Visiblement, il n'y en a pas beaucoup qui prennent le métro, dans les lecteurs de ce blog. Je me suis gouréje : contrairement à mes précédents crobards, il n'y a pas UN, mais DEUXE poteaux dans les rames traditionnelles. Entre les deux poteaux, le no man's land, l'espace intersticiel abominé, mais en même temps, la sécurité car sur les 4 degrés de liberté (cf. à nouveau le Jeu de Go), deux sont protégés par les poteaux. Bref, il s'agit juste de se remémorer "Père, gardez-vous à droite ! Père, gardez-vous à gauche !"

Cela mérite donc un erratum sur les stratégies de placement, même si vous m'aviez compris :
(1) Placement en montée de rame, pour laisser s'écouler le flot de droite et de gauche ;
(1bis) Transition éventuelle par le No Man's Land, position protégée mais sensible aux traverseurs de rame ;
(2) Symétrie de (1), face au poteau, prêt à reculer ;
(3) le paradis perdu, idéalement au centre, mais par défaut sur un côté, en attendant de se rabattre, le dos bien calé, les pieds plantés en triangle isomorphe, de là vous défiez les pékins.
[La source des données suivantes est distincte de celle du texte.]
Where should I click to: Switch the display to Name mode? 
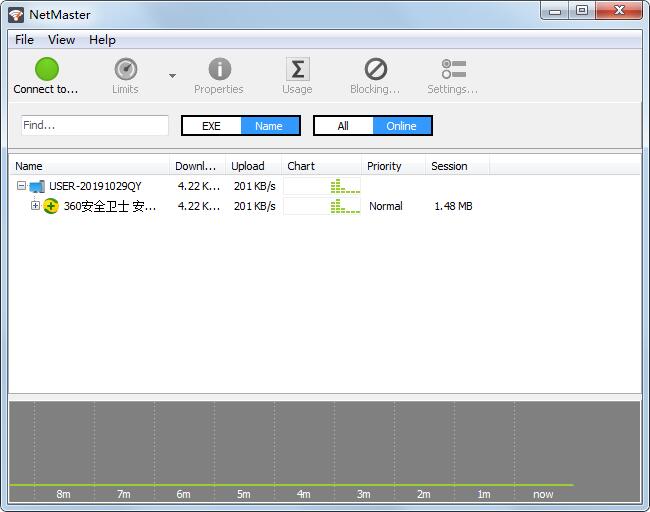click(269, 126)
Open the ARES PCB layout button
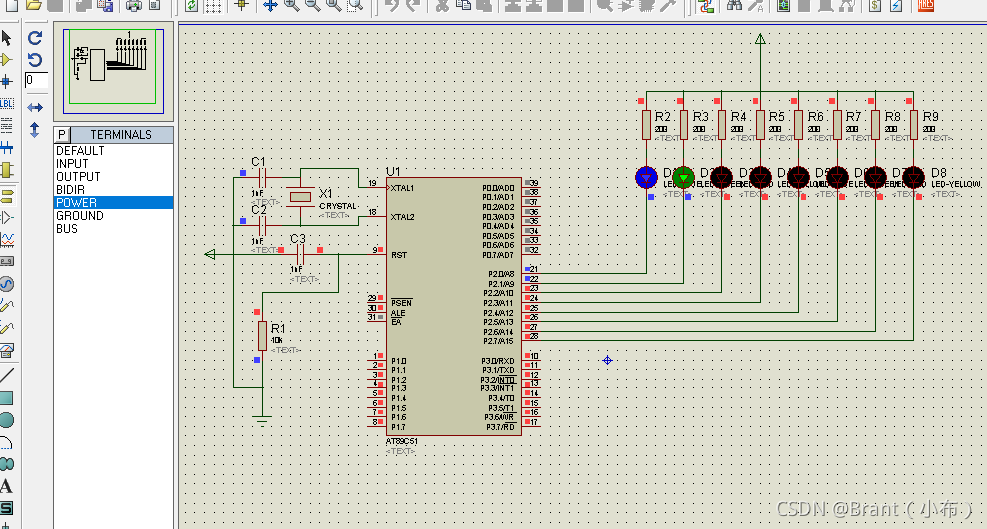Image resolution: width=987 pixels, height=529 pixels. 925,6
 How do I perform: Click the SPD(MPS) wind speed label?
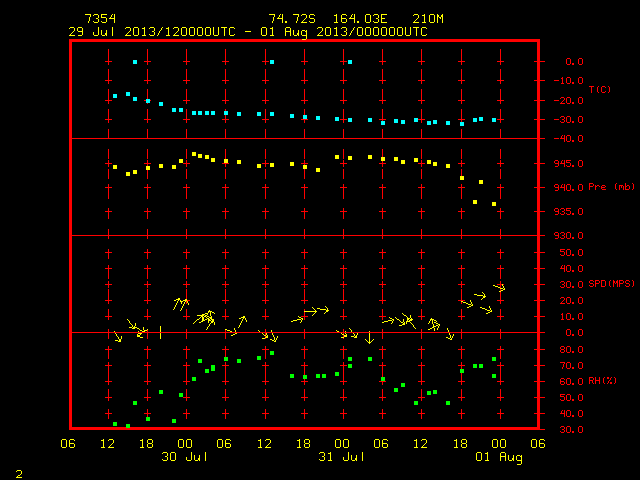[x=611, y=284]
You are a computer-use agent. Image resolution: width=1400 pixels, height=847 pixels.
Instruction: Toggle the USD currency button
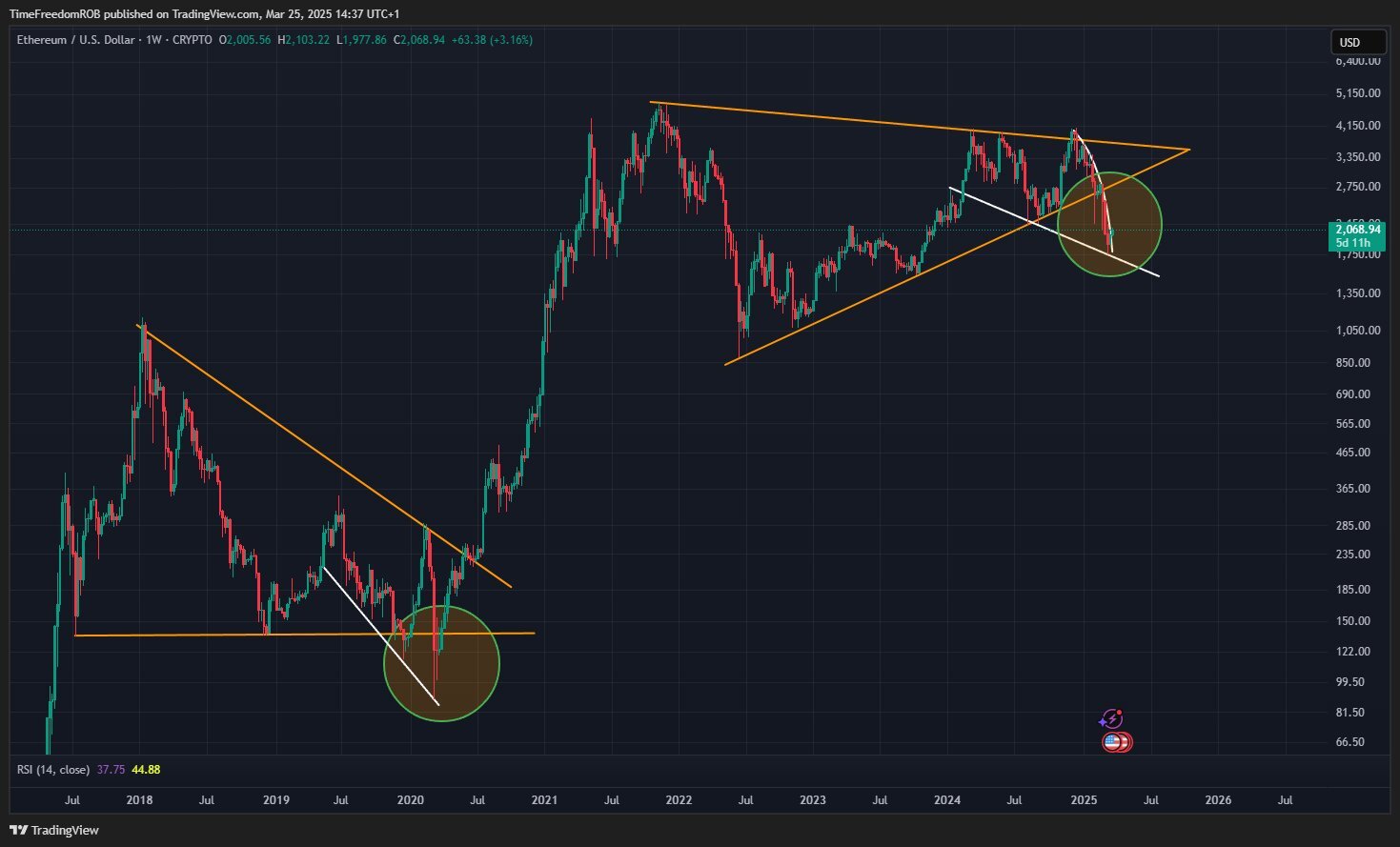(1357, 41)
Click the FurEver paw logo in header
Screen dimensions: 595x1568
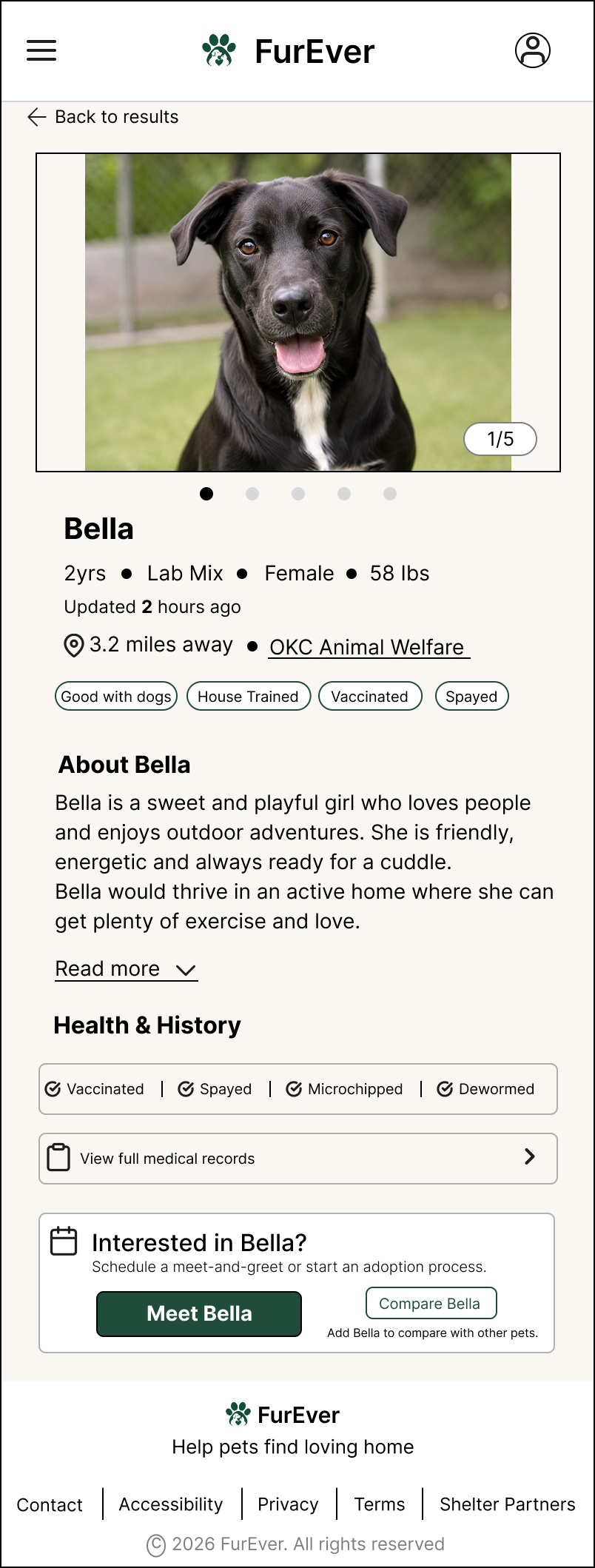[x=219, y=51]
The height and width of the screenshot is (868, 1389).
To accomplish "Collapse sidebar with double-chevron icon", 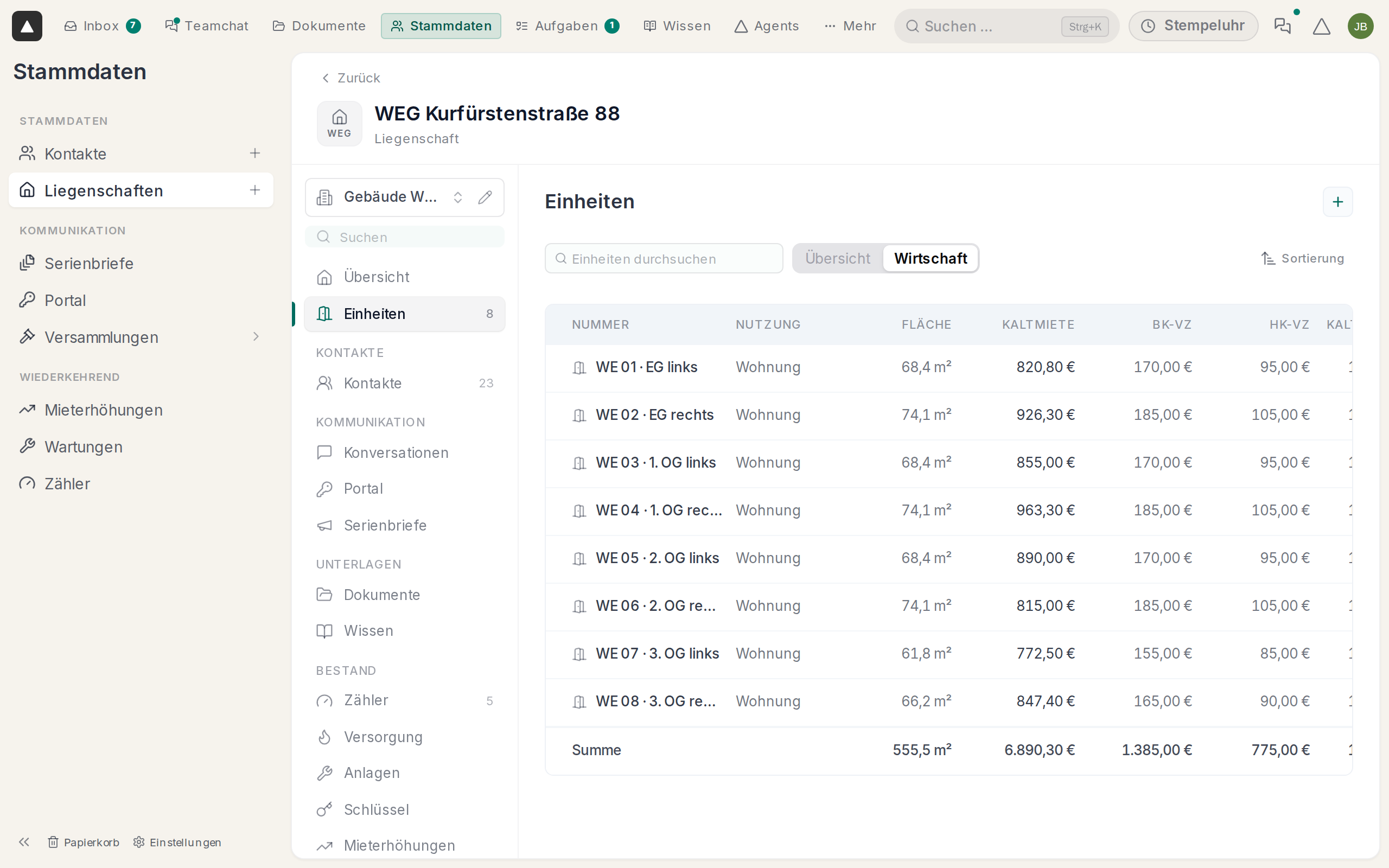I will coord(24,842).
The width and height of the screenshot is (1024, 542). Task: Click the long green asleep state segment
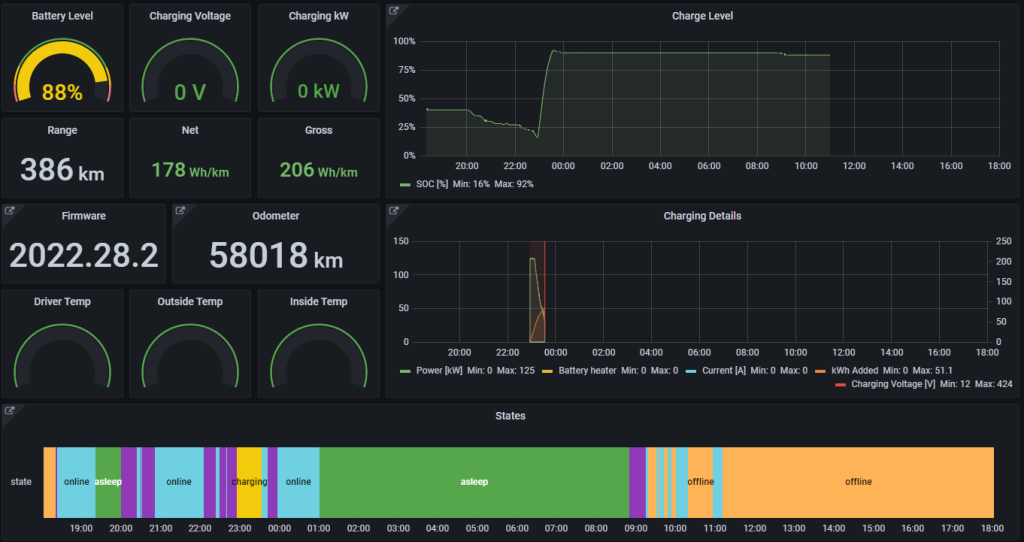click(x=474, y=482)
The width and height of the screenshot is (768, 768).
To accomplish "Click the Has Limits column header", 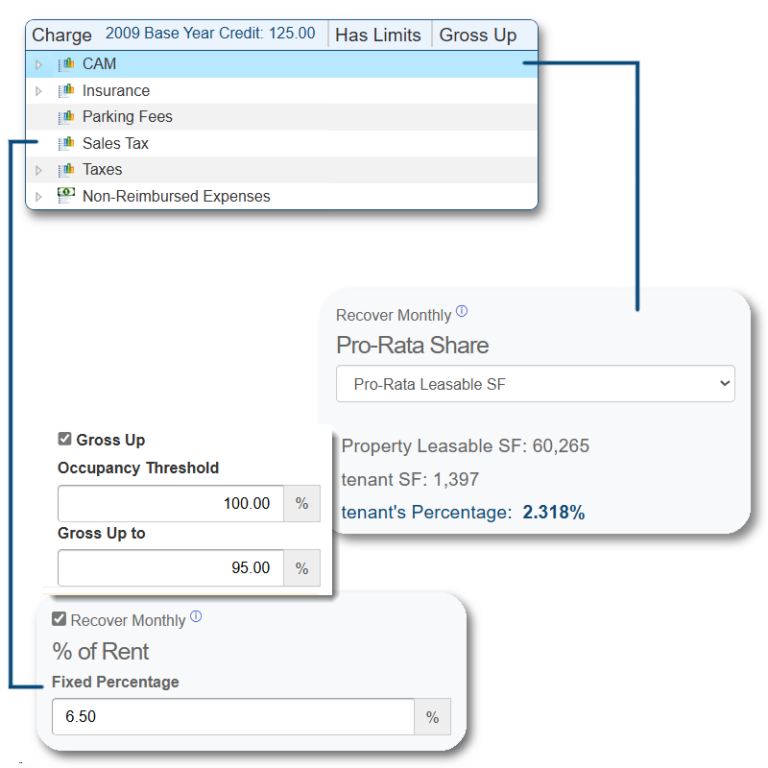I will 378,35.

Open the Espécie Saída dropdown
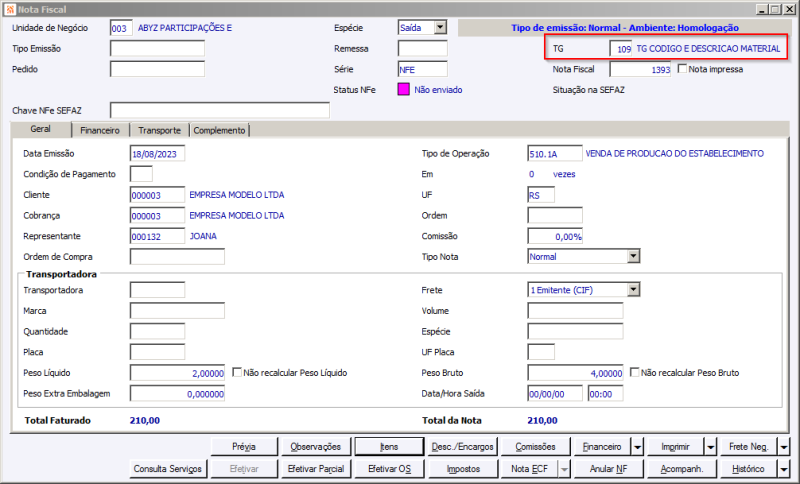tap(440, 28)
Voilà pour l'erratum, reste l'addendum.

Je disais, jeune fou que j'étais, que la position (9) était pour les risque-tout, étant donné qu'elle était dans le passage, donc dramatiquement sous-optimale. J'y crois toujours, mais ma prof d'espagnol (holà Magdalena !) m'a signalé que c'est un placement idéal pour une personne souhaitant s'asseoir sur une banquette : dès qu'une personne se lève, hop, la personne en (9) est la plus proche, elle n'a plus qu'à exercer son option.